DATA section start
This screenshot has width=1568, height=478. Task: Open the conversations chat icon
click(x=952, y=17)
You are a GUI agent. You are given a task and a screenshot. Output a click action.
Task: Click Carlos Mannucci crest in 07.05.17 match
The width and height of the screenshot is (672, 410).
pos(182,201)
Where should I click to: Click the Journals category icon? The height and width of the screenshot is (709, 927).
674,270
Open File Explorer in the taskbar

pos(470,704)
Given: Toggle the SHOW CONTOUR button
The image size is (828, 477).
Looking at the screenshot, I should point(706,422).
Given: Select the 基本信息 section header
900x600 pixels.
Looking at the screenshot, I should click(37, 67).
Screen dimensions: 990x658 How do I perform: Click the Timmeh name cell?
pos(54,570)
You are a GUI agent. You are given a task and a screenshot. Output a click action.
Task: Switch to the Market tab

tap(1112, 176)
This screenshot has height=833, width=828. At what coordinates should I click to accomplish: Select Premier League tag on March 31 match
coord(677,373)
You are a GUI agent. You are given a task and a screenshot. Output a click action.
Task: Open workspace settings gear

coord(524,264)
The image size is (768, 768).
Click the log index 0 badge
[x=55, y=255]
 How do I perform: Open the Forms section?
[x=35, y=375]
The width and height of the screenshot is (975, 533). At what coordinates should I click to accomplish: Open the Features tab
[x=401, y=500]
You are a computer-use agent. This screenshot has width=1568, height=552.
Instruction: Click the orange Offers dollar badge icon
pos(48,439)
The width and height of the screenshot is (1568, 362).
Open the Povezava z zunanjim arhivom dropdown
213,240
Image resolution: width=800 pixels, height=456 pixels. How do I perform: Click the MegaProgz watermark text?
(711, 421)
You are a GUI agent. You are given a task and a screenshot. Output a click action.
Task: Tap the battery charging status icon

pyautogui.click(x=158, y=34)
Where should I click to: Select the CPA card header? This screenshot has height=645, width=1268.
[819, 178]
DATA section end
**WORK ITEM**
Your answer should be the data above, retyped exactly.

**SOLVED PROBLEM**
This screenshot has width=1568, height=478. Task: Open the conversations chat icon
click(x=952, y=17)
You are a GUI agent. You are given a task and a screenshot. Output a click action.
Task: Click Carlos Mannucci crest in 07.05.17 match
The width and height of the screenshot is (672, 410).
pos(182,201)
Where should I click to: Click the Journals category icon? The height and width of the screenshot is (709, 927).
674,270
Open File Explorer in the taskbar

pos(470,704)
Given: Toggle the SHOW CONTOUR button
The image size is (828, 477).
Looking at the screenshot, I should point(706,422).
Given: Select the 基本信息 section header
900x600 pixels.
Looking at the screenshot, I should click(37, 67).
Screen dimensions: 990x658 How do I perform: Click the Timmeh name cell?
pos(54,570)
You are a GUI agent. You are given a task and a screenshot. Output a click action.
Task: Switch to the Market tab

tap(1112, 176)
This screenshot has height=833, width=828. At what coordinates should I click to accomplish: Select Premier League tag on March 31 match
coord(677,373)
You are a GUI agent. You are given a task and a screenshot. Output a click action.
Task: Open workspace settings gear

coord(524,264)
The image size is (768, 768).
Click the log index 0 badge
[x=55, y=255]
 How do I perform: Open the Forms section?
[x=35, y=375]
The width and height of the screenshot is (975, 533). At what coordinates should I click to accomplish: Open the Features tab
[x=401, y=500]
You are a computer-use agent. This screenshot has width=1568, height=552.
Instruction: Click the orange Offers dollar badge icon
pos(48,439)
The width and height of the screenshot is (1568, 362).
Open the Povezava z zunanjim arhivom dropdown
213,240
Image resolution: width=800 pixels, height=456 pixels. How do I perform: Click the MegaProgz watermark text?
(711, 421)
You are a GUI agent. You are given a task and a screenshot. Output a click action.
Task: Tap the battery charging status icon

pyautogui.click(x=158, y=34)
Where should I click to: Select the CPA card header? This screenshot has height=645, width=1268.
[819, 178]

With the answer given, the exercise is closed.